Are non responders dealt with appropriately? In some studies one should assume a worst- case scenario and put these in the treatment failure group. Sometimes an ‘Intention to Treat’ (ITT) analysis is appropriate; drop-outs are still included in the analysis.

Is appropriate statistical analysis carried out?

 

Discussion

Have the initial objectives been met?

Hypothesis proved or disproved?

Has the data been interpreted correctly?

Are the conclusions justified?

Are all results discussed?

Are results clinically useful? - Should data be presented as ‘Numbers Needed to Treat’ (NNT)? – a drug may show an impressive 50% reduction in a given outcome measure (Relative Risk Reduction), but if this only happens in 1% of untreated cases, then 200 people need to be treated to prevent that outcome measure occurring in one patient. Of course 200 people are exposed to the potential side effects of the drug to achieve this. This is one of the reasons to be selective regarding the use of antibiotics to treat minor illness.

Is there any confounding? – age, social class, ethnicity, smoking, disease duration, co-morbidity are important examples. Multiple regression analysis or strict matching of controls reduces this problem.

Bias may have many forms; observer bias such as non blinding; trying to ensure a patient has drug rather than placebo; contamination where the intervention group passes on information to the control group in health education intervention studies.

Annual and Seasonal factors in the variation of disease may be important; consider how respiratory diseases such as infection, rhinitis and asthma vary by year and season.

Recall bias is important, one study of hay fever compared occupants of Munich and Leipzig but sent the questionnaires out at different times of the year; subjects are notoriously bad at remembering when something fairly minor happens to them.

Who funded the study? Drugs companies might seek to publish studies that show their product in a favorable light, but ignore negative studies.

Is there any conflict of interest? Some journals insist on explicit declaration of this.

Can the authenticity of the research be relied upon?…a doctor found guilty of fabricating the results of research may be dealt with severely by the GMC.

--------------------------------------------------

This was just a brief outline of critical appraisal; it is a huge but challenging area.

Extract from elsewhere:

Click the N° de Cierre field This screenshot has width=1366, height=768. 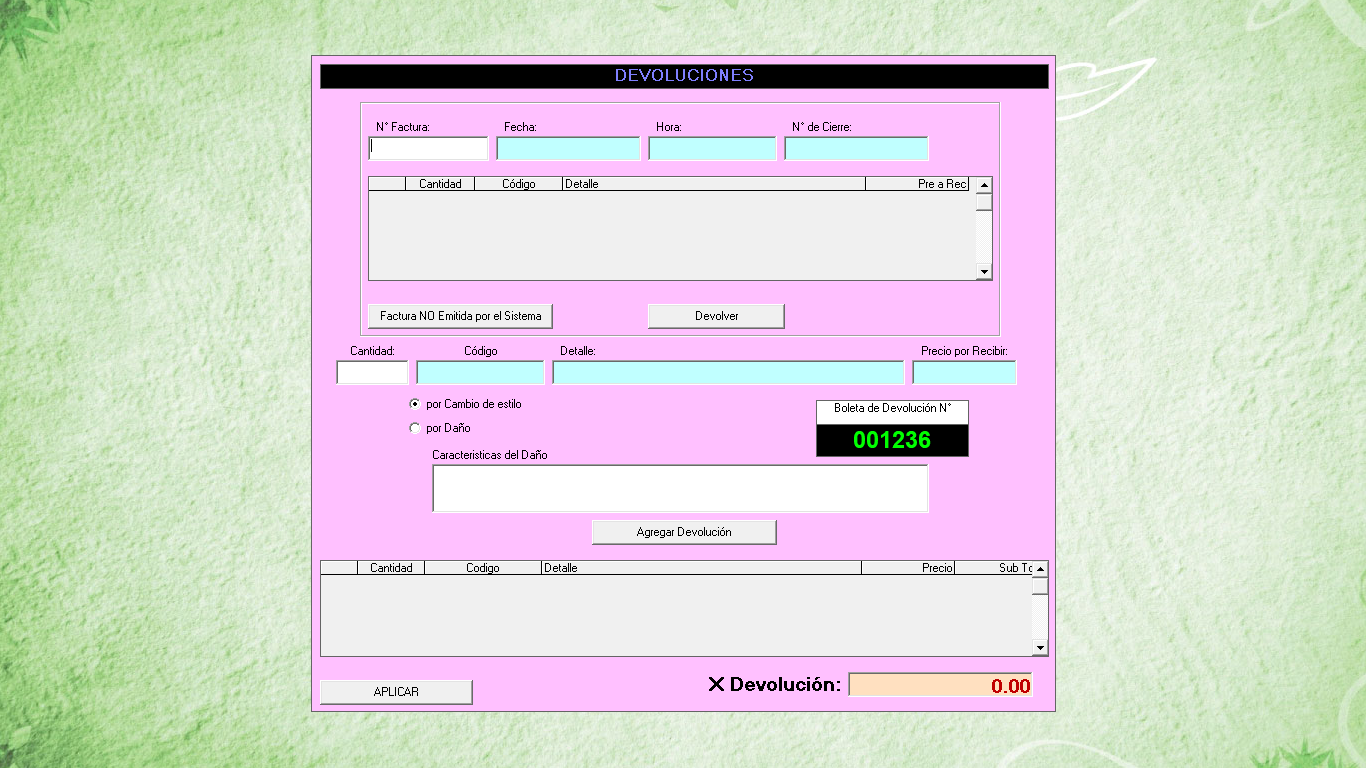pos(856,149)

Some basic info on 2x2 tables follows. For those who are interested in reading more;

Clinical Epidemiology. A Basic Science for clinical medicine. Second Edition. Sackett D, Haynes B, Guyatt G, Tugwell P. Published by Little, Brown and Company Boston/ Toronto/London.

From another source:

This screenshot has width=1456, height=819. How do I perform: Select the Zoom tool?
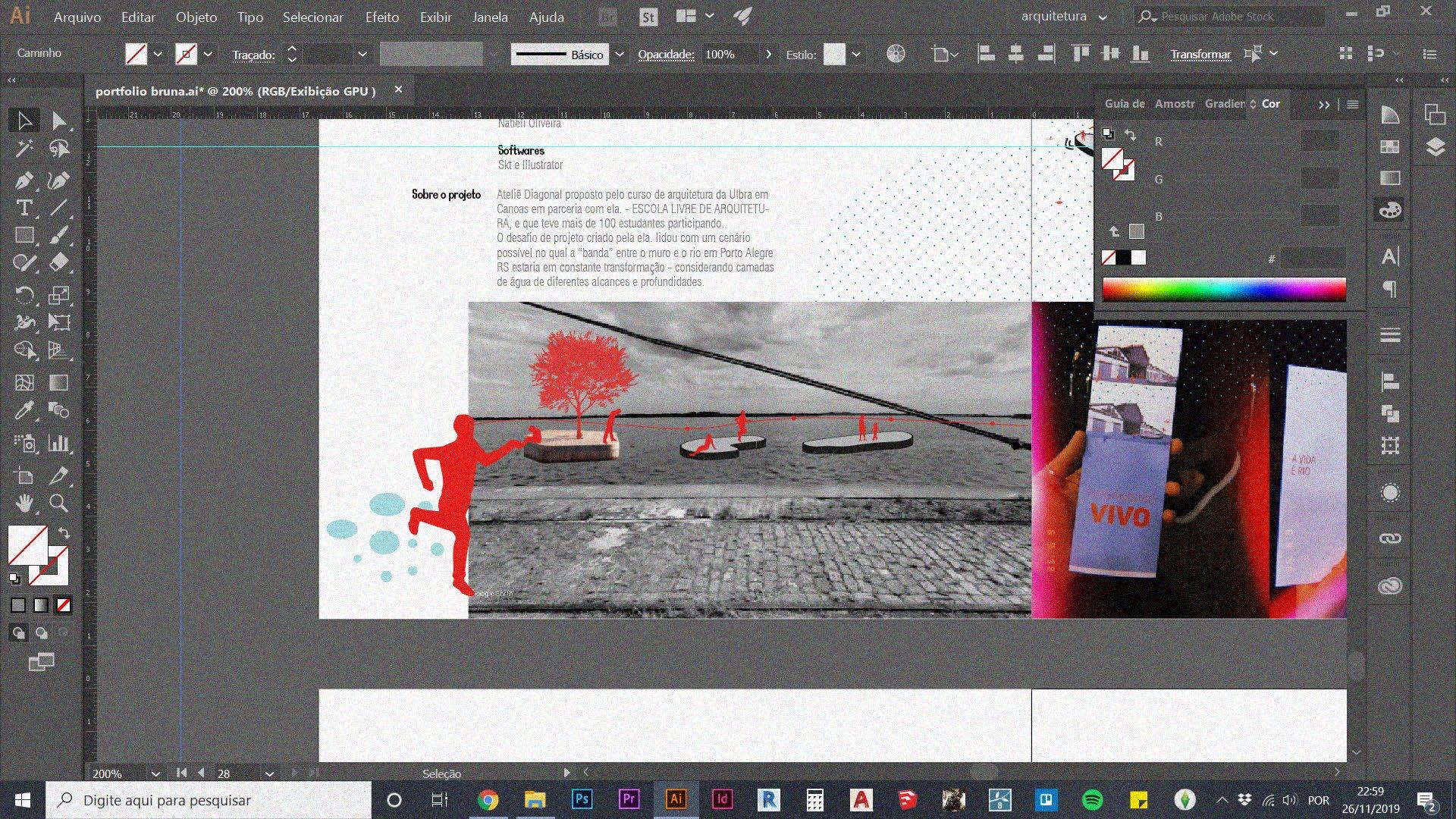tap(58, 502)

Diagnostic symptoms, signs and tests

2x2 tables

Diseased

+ -

Test + a b

- c d

Prevalence is the proportion of truly diseased in the population under study

a+c

a+b+c+d

Sensitivity/specificity tell you how good a test is

Sensitivity is the proportion of truly diseased persons who test positive amongst all those who are truly diseased

a

a+c

 

Specificity is the proportion of truly nondiseased persons who test negative amongst those who truly do not have disease

d

b+d

Predictive value tells you what the test means in a given population (prevalence varies)

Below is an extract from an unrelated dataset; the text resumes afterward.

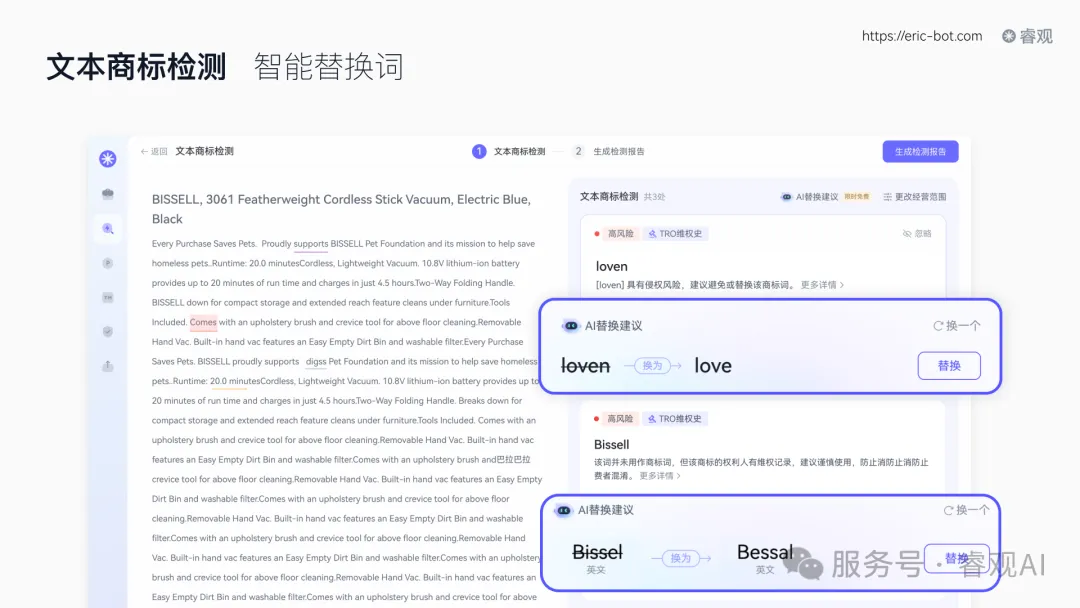The image size is (1080, 608).
Task: Toggle the AI替换建议 switch in the detection panel
Action: point(786,197)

Positive predictive value is the probability that a person has disease when testing positive

a

a+b

Negative predictive value is the probability that a person does not have disease when testing negative

d

c+d

The role of prevalence is of utmost importance to the interpretation of test results. If one considers an excellent screening test with both sensitivity and specificity of 95% the effect of prevalence is immense. If the pretest likelihood of disease is 5%, a negative result gives a post test odds of 0.3%, but crucially a positive test gives a probability of disease of just 50% (one can then spin a coin!). You can work these figures out for yourself on a 2x2 table.